A profile is intended to be an introduction to someone’s identity. Perhaps part of the problem is that I’ve been the Dateless-Man so long that I can’t figure out how to be anyone else. Finding out that it’d only been my lack of effort, and not being uniquely cursed, which held me back would be a lot to deal with on top of navigating the minefield of texts and rejections it takes to date. Sure, I am woefully behind in terms of romantic development, but considering the average person only has about 3-7 different lovers in their lives (and as far as I know, none of my male friends and 90% of my lady ones were any exceptions), in theory I could match or surpass that with a decent couple of years. If I tried and failed, I’d feel bad but it would be expected and something I was familiar with. Success, on the other hand, is an option I am unsure I could handle. My world is one where I am invisible to women. I am not sure I could get used to one where a few wanted use my love handles to go for a ride with me. It seems like science fiction to me, like Neo bending a spoon. As pessimistic as I am, though, success is always some kind of option, and one I have to prepare for.

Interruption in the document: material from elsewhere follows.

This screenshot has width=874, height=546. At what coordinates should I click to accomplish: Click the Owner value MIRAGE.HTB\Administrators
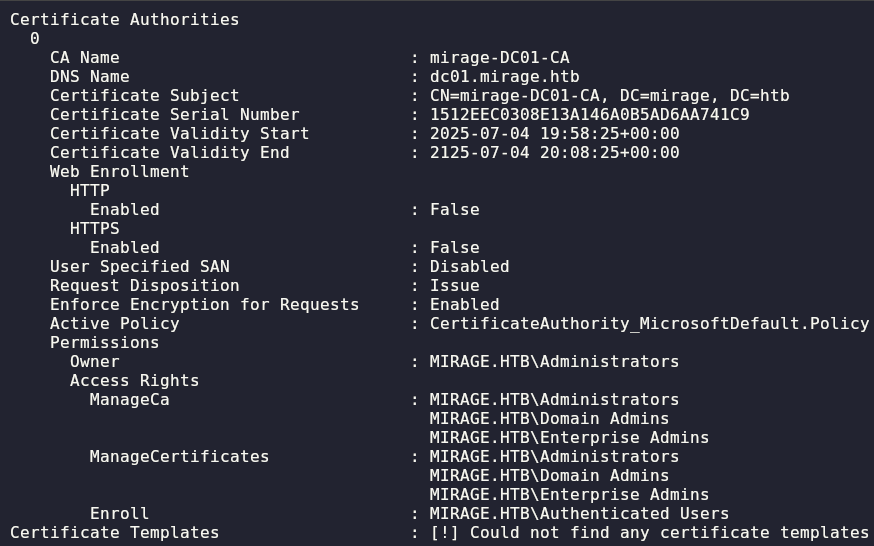tap(554, 362)
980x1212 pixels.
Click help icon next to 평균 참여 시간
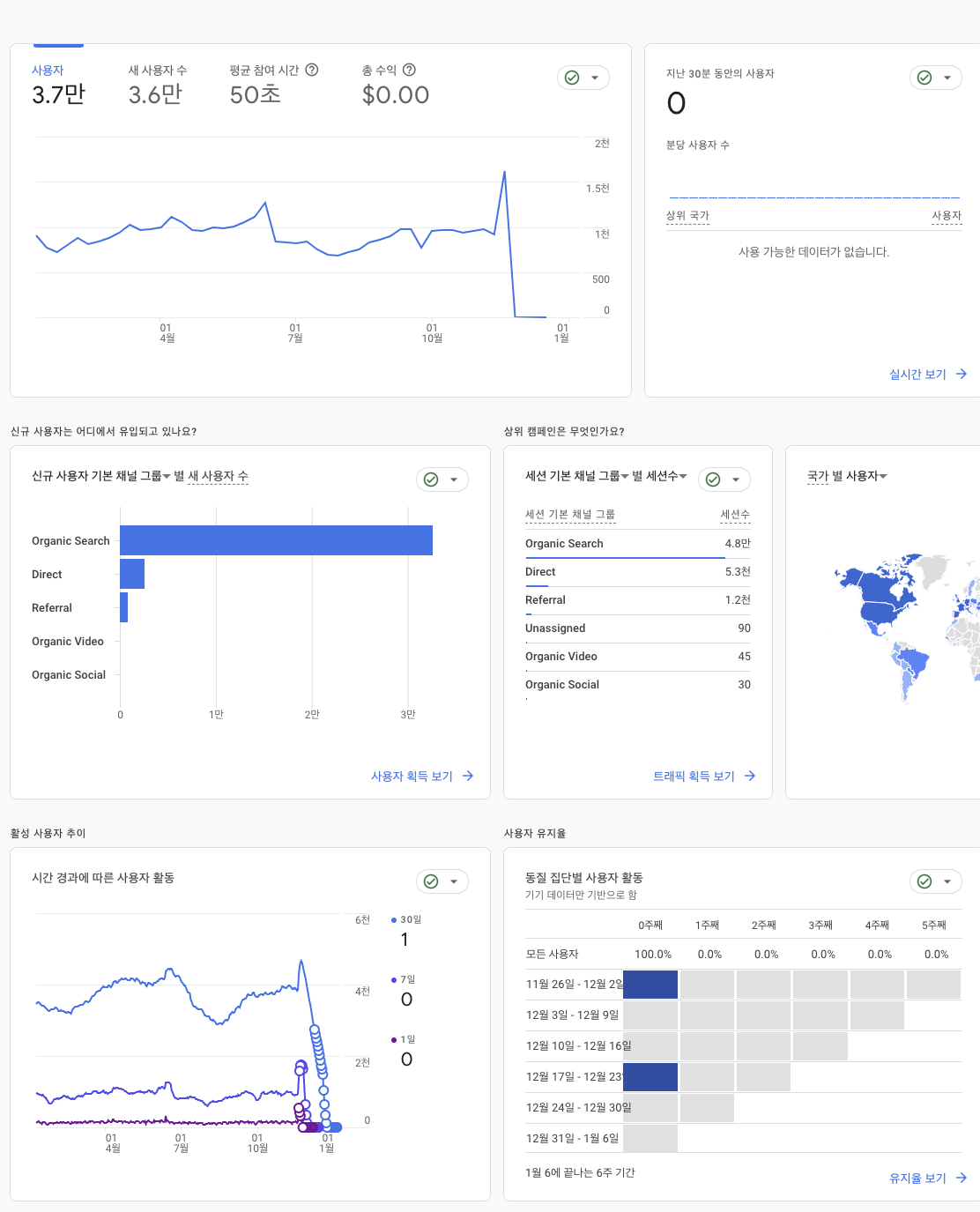click(x=312, y=70)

So, that is a lot to try to sort out in terms of writing in as few words as possible. It certainly is far more challenging that reviews or fan-fiction, or blog posts like this. Even a resume is merely the listing and embellishing of facts; it feels less personal. But on the other hand, as personal and awkward a challenge as it is, it still feels like a writing challenge, and perhaps with the right words, mood, and time, one I could tackle.
Thanks for reading, to those who got this far.